On Tue, 2004-03-30 at 10:40, Nick Rout wrote:
> Jim Cheetham <[EMAIL PROTECTED]> wrote:
> 
> > And the other points you make are true, but don't move me. tar has
> > become the canonical distribution archive, so proficiency with tar is

> There is no standard for packages in the linux world, but there are a
> few that vie for that accolade, and rpm must be one of them.

Bzzzzt. No Feeding The Troll. There is a canonical standard for software
distribution in the *unix* world, and that's a tarball of the source
files.

I think you're trolling with RPM ... I haven't touched an RPM file for
well over 5 years. Linux is not the only Unix ... and of the set of
Linux distributions, "only" RedHat-based systems cling to RPM.

On a daily basis, I use FreeBSD, Debian & Mac OS X. None of these use
RPM by choice.

> (and rpm's perceived problems have nothing to do with cpio, and are
> largely fixed by putting a layer above it - apt or urpmi for example.
> just the same as dpkg is improved by apt)
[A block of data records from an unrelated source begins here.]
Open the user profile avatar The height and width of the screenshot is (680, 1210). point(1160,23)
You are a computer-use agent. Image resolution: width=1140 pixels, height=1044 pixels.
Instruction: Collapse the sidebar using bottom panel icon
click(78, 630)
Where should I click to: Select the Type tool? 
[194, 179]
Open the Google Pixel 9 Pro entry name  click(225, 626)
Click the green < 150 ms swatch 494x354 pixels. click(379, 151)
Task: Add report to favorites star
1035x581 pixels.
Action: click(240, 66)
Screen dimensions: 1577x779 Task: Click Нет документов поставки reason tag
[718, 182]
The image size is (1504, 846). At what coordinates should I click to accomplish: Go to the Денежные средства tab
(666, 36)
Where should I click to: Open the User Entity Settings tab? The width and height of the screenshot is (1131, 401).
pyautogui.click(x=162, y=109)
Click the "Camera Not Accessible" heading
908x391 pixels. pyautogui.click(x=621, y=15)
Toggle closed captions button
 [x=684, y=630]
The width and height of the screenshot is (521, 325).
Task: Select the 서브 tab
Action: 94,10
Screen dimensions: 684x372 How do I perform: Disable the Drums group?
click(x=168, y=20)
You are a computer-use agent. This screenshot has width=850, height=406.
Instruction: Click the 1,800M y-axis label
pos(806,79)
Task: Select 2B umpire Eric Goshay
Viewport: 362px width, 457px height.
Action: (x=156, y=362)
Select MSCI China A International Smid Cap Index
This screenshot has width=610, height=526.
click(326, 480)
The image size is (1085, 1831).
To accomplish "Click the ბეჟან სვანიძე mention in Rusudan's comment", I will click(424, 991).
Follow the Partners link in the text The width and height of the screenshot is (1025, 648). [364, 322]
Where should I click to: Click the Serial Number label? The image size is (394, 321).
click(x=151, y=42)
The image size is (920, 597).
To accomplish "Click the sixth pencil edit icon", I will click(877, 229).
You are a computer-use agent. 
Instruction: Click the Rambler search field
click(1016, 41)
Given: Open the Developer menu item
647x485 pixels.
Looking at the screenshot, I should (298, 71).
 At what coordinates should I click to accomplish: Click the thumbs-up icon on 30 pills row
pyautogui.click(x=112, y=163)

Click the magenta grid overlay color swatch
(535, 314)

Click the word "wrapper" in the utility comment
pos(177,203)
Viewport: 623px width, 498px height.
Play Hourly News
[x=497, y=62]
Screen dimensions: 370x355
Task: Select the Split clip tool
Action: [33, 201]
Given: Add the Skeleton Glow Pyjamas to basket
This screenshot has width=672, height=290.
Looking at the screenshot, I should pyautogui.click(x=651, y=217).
The layer that they need is a "single source" of inter-dependancy
management, like FreeBSD's ports tree, or Debian's distributions. What
they've historically had is multiple independant RPM-producers *per
package*, scattering them all over the net and having no interest in
supporting end-users configs. I suspect that Mandrake are getting good
at this aspect, judging by others' comments.